What is your use case for getting the archetype inside a job?

One use case is written here:

https://forum.unity.com/threads/request-an-improvement-to-entityarchetype.904907/

To summarize from that thread: I believe the process of making structural changes could be significantly more efficient. Right now, if you want to change an entity’s archetype, the common path is to queue several different structural changes by calling EntityCommandBuffer.Concurrent.Add/RemoveComponent(), once for each component type.

When the ECB is played back, these components will be added or removed in separate, individual steps. For each of those changes, an entity’s archetype changes, and its data must be copied to another chunk. If you add 5 different components using an ECB, then you end up copying that entity’s data 5 different times.

But in most cases, you’d only really care that the entity ends up in a chunk that contains the 5 component types that you wanted to add. This could be done with just a single structural change:

  1. From inside a job, get the entity’s current archetype.
  2. Calculate the new, target archetype that you’d like that entity to have (based on the current archetype, plus or minus the component types are want to add or remove).
  3. Add that entity, along with the target archetype, to a native collection like a NativeQueue.
  4. Back on the main thread, process that queue, and call EntityManager.SetArchetype(entity, targetArchetype) for each of the queued entries.
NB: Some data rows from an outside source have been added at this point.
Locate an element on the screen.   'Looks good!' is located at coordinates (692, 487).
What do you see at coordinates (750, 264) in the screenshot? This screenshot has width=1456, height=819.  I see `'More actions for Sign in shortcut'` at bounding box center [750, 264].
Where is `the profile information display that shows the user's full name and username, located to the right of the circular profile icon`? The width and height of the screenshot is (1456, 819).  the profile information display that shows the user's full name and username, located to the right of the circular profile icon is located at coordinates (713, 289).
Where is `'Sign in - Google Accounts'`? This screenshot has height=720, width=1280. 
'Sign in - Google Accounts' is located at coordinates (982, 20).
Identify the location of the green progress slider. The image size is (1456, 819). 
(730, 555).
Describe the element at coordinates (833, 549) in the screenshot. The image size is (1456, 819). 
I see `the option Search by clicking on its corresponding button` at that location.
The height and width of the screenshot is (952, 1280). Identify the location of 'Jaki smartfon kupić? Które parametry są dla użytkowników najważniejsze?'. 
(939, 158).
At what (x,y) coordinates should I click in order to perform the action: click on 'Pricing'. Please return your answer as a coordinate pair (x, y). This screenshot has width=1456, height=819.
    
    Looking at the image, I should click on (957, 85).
If you need to populate component data into one of the new types you just added, you can follow up immediately after step 4, with new jobs which populate that data.

Now, no matter how many component types you’d like to add or remove, the entity only ever undergoes one structural change.

I’m nervous to write out this idea, because I’m concerned it might be written off for being out of the norm. I believe that would be a mistake. At least on paper, it seems like this would objectively be a much more efficient way to make component changes to an entity. And you’d start seeing perf gains the moment you want to change more than one component type.

If the idea is to be discarded, it at least deserves an explanation of why it wouldn’t be more (potentially much more) efficient.


For what it’s worth, a better implementation would be to refactor EntityCommandBuffer, such that it does this type of batching automatically:

  1. As jobs queue ECB commands to add or remove components, they would get grouped inside the ECB, per entity.
  2. On playback, the ECB would do steps 1-4 (from the list above), figuring out a new target archetype for the entity, before copying it’s component data only once.
  3. Any ECB commands to set component data would then be played back after step 2, once all of these structural changes have been made (with determinism in mind).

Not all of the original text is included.